(Item-finding entries)
---+---

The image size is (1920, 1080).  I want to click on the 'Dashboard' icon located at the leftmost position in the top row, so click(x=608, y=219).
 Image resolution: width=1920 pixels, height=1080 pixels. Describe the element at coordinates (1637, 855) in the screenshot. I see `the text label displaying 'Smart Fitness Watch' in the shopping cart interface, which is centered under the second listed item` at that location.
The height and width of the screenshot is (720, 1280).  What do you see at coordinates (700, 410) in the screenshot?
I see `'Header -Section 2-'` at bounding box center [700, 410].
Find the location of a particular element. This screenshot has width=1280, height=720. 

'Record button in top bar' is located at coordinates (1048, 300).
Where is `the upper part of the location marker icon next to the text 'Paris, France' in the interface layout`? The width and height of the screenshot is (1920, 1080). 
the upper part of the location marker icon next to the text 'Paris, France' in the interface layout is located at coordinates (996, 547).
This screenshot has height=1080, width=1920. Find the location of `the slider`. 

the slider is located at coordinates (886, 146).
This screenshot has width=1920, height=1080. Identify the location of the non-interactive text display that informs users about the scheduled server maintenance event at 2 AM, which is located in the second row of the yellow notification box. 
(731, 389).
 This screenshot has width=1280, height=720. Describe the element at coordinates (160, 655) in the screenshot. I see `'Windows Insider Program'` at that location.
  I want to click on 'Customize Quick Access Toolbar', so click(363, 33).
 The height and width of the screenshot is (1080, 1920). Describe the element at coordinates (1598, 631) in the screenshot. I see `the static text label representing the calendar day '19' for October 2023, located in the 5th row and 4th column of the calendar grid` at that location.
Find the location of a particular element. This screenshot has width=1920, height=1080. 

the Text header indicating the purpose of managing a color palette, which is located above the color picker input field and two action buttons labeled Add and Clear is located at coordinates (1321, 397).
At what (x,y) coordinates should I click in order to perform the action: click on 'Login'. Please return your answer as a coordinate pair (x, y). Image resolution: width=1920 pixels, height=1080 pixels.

---+---

» INSTRUCTIONS TO FOLLOW:
Transcribe every one of the entries above verbatim, line by line.

» FINISHED ANSWER:
The image size is (1920, 1080).  I want to click on the 'Dashboard' icon located at the leftmost position in the top row, so click(x=608, y=219).
 Image resolution: width=1920 pixels, height=1080 pixels. Describe the element at coordinates (1637, 855) in the screenshot. I see `the text label displaying 'Smart Fitness Watch' in the shopping cart interface, which is centered under the second listed item` at that location.
The height and width of the screenshot is (720, 1280).  What do you see at coordinates (700, 410) in the screenshot?
I see `'Header -Section 2-'` at bounding box center [700, 410].
Find the location of a particular element. This screenshot has width=1280, height=720. 

'Record button in top bar' is located at coordinates (1048, 300).
Where is `the upper part of the location marker icon next to the text 'Paris, France' in the interface layout`? The width and height of the screenshot is (1920, 1080). 
the upper part of the location marker icon next to the text 'Paris, France' in the interface layout is located at coordinates (996, 547).
This screenshot has height=1080, width=1920. Find the location of `the slider`. 

the slider is located at coordinates (886, 146).
This screenshot has width=1920, height=1080. Identify the location of the non-interactive text display that informs users about the scheduled server maintenance event at 2 AM, which is located in the second row of the yellow notification box. 
(731, 389).
 This screenshot has width=1280, height=720. Describe the element at coordinates (160, 655) in the screenshot. I see `'Windows Insider Program'` at that location.
  I want to click on 'Customize Quick Access Toolbar', so click(363, 33).
 The height and width of the screenshot is (1080, 1920). Describe the element at coordinates (1598, 631) in the screenshot. I see `the static text label representing the calendar day '19' for October 2023, located in the 5th row and 4th column of the calendar grid` at that location.
Find the location of a particular element. This screenshot has width=1920, height=1080. 

the Text header indicating the purpose of managing a color palette, which is located above the color picker input field and two action buttons labeled Add and Clear is located at coordinates (1321, 397).
At what (x,y) coordinates should I click in order to perform the action: click on 'Login'. Please return your answer as a coordinate pair (x, y). Image resolution: width=1920 pixels, height=1080 pixels.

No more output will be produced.